E di “scuola nerazzurra” è l’allenatore scelto per il nuovo corso. Lasciate alle spalle le disastrose esperienze con i debuttanti Clarence Seedorf e Filippo Inzaghi, i rossoneri hanno optato per un tecnico “scorbutico”, che si è fatto le ossa in provincia a Catania e Bologna e ha ben figurato a Firenze e Gevona (citofonare Sampdoria). Sinisa Mihajlovic per approdare al numero 8 di via Aldo Rossi si è rimangiato i propositi di “fedeltà nerazzurra” predicati ai tempi del Catania, quando dichiarò: «Mai potrei allenare il Milan».

Il tempo cambia le carte in tavola e Sinisa è il sergente di ferro che può rimettere in sella un club abituato a ben altro che agli ultimi campionati anonimi e burrascosi.

Lavoro, serietà, gerarchie e... Una buona infornata di giocatori. La cosa più importante. Abbandonata momentaneamente la via dei soli parametri zero, l’amministratore delegato deputato al mercato Adriano Galliani ha infuso qualità ed energia allo spento motore del Diavolo. Cavalli di classe come Bacca e Luiz Adriano e un’ossatura italiana di primissima qualità.
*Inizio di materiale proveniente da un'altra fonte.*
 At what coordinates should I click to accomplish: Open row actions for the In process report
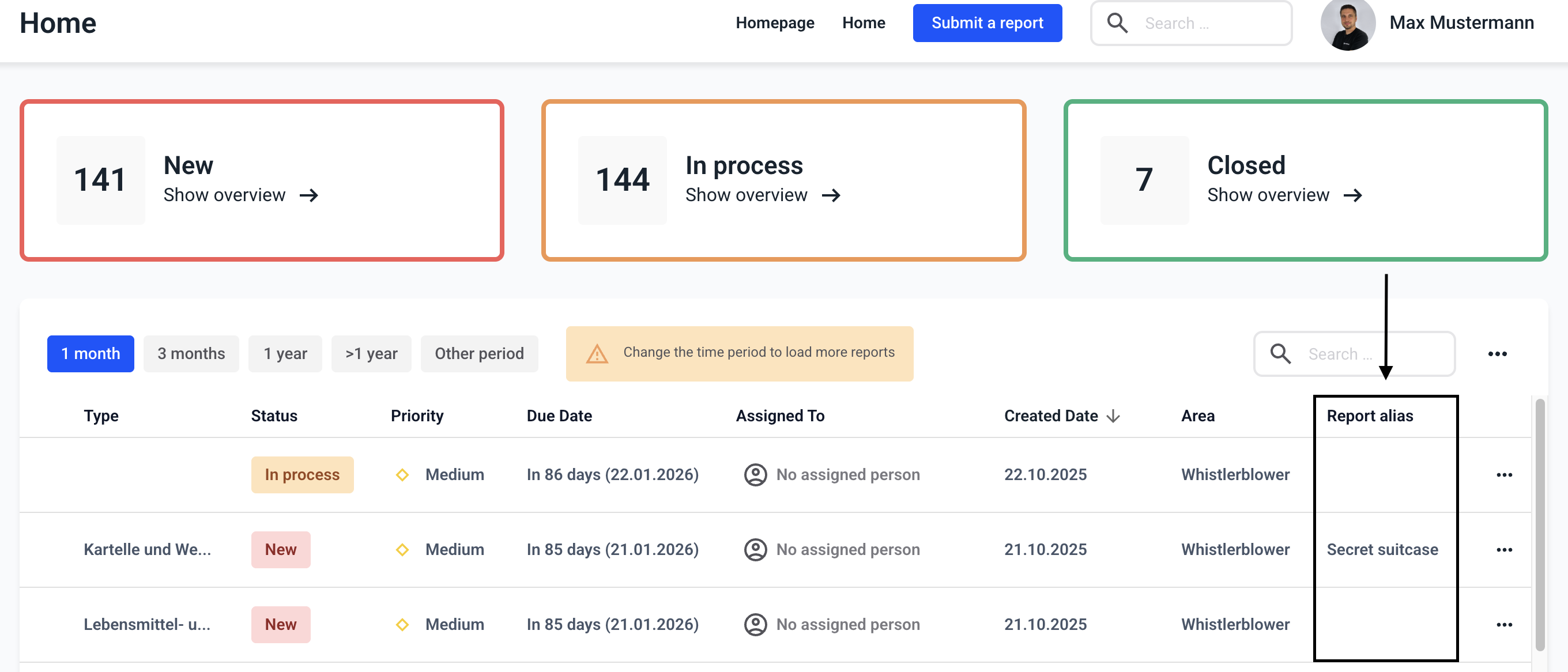pos(1504,475)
Quell’Andrea Bertolacci faro a centrocampo e quell’Alessio Romagnoli subito sognato dai tifosi come il nuovo Nesta.

Non sono stati affari a buon mercato ma senza innesti di valore non si partiva neanche a ragionare. Anche perché restare troppo a lungo lontani dall’Europa è un lusso che nemmeno uno dei club più vincenti del mondo può permettersi. Figurarsi con un nuovo ambizioso socio nelle stanze della meravigliosa Casa Milan, che presto potrà vantare anche il nuovo stadio al Portello. Un investimento che respira futuro, un nuovo corso. «Il nostro miglior acquisto quest’anno è Sinisa Mihajlovic», ha chiosato Berlusconi, conquistato dal tecnico serbo. Tanto da sbilanciarsi: «Lo scudetto? Solo se lo dirà Mihajlovic».

Dal canto suo Sinisa si è subito dimostrato di un’altra pasta rispetto agli ultimi due allenatori che si sono seduti sulla panchina rossonera. «Sbagliato fischiare Cerci», ha tuonato ai tifosi dopo il convincente successo in Coppa Italia contro il Perugia, fatto di gioco e spettacolo. La squadra ha un piglio diverso rispetto agli ultimi due anni. Grinta e corsa non mancheranno nel 4-3-1-2 che Sinisa ha scelto per il suo Milan. «Vogliamo che si ricominci a parlare di Milan e tornare a giocare alla pari con le più forti squadre d’Europa», i pensieri del tecnico in estate. «E se arrivasse Ibra saremmo da scudetto».